The latest ENFA press release suggests that the misperception even among some medical professionals in Europe that fibromyalgia is not a ‘real’ medical condition may have contributed to the decision. Despite the fact that the World Health Organisation (WHO) has recognised Fibromyalgia as a disease in 1992, and several well respected medical organisations including the European League Against Rheumatism (EULAR), the American College of Rheumatology and the American Pain Society (APS) have developed criteria and guidelines for the classification and treatment of fibromyalgia, some medical professionals and some governments in Europe have been slow to recognise Fibromyalgia as a disease.

The ENFA claim it is estimated that about 12-14 million people in Europe suffer from fibromyalgia and the epidemic is more prevalent with women (87% of total prevalence). Due to the complex pathology of the disease, a comprehensive diagnosis requires multi-disciplinary approach. A recent global survey showed that healthcare professionals lack confidence in diagnosing and managing Fibromyalgia. Educating healthcare professionals, patients and the public to promote better understanding and management of Fibromyalgia will benefit patients, healthcare providers and the society.

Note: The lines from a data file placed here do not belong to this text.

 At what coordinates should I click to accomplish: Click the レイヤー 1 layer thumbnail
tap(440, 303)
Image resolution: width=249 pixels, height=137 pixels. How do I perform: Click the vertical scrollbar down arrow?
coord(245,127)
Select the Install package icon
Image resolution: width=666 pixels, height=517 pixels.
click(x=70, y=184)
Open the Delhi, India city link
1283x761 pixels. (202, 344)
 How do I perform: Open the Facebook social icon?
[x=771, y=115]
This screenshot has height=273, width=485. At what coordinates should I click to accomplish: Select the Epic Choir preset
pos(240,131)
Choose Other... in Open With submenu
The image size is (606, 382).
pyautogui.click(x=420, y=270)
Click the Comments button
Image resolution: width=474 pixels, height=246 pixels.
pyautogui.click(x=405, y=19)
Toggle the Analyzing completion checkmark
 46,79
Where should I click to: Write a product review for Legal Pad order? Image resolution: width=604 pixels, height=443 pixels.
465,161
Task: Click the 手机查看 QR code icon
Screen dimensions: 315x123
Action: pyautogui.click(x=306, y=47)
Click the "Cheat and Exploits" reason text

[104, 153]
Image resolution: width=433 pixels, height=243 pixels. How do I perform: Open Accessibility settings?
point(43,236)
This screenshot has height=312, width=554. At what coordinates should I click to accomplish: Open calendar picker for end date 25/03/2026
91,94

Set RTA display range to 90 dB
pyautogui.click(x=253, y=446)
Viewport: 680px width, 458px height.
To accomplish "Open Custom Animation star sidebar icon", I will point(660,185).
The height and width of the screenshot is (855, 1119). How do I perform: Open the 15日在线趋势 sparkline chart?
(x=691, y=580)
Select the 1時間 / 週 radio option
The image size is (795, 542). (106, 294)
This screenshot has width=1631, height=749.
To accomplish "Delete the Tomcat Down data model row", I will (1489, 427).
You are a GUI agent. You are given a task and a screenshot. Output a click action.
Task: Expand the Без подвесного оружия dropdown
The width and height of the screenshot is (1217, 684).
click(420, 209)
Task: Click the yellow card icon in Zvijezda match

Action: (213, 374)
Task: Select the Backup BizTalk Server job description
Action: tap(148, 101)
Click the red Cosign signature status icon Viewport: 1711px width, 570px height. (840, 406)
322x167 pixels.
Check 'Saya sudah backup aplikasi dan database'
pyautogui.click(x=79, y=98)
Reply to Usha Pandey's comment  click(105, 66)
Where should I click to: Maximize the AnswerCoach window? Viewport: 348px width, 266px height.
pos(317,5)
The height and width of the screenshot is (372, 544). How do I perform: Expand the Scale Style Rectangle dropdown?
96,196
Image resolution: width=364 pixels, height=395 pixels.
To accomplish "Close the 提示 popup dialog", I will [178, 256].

Some scientists believe that there is an abnormality in how the body responds to pain, and particularly a heightened sensitivity to stimuli.

Currently, two medicines have been approved in the US to treat Fibromyalgia. The US Food and Drug Administration, the equivalent of the EMEA in Europe, has approved the first medicine Lyrica (pregabalin) in June 2007 for specifically treating fibromyalgia and Cymbalta (duloxetine hydrochloride) in June 2008. Both Lyrica and Cymbalta are proven to reduce pain and to improve function in people with Fibromyalgia.
Fibromyalgia imposes large economic burdens on the society as well as on affected individuals. A study shows that an average patient in Europe consults up to seven physicians and takes multiple medications over 5-7 years before receiving the correct diagnosis. The debilitating symptoms often result in lost work days, lost income and disability payments. In fact, a Dutch study in 2005 estimates that the average annual cost of fibromyalgia is €980 million in the Netherlands. Research in the UK has shown that diagnosis and positive management of Fibromyalgia reduce healthcare cost by avoiding unnecessary investigations and consultations

The ENFA describes Fibromyalgia as a complex disease with chronic widespread pain as the defining symptom and various additional symptoms including fatigue, non-restorative sleep, morning stiffness, irritable bowel and bladder, restless legs, depression, anxiety and cognitive dysfunction often referred to as “fibro fog.” All of these symptoms cause serious limitations in patients’ ability to perform ordinary daily chores and work and severely affect their quality of life.

As with all new medication the patient’s information leaflet and details of potential side effects should be read before taking any medication.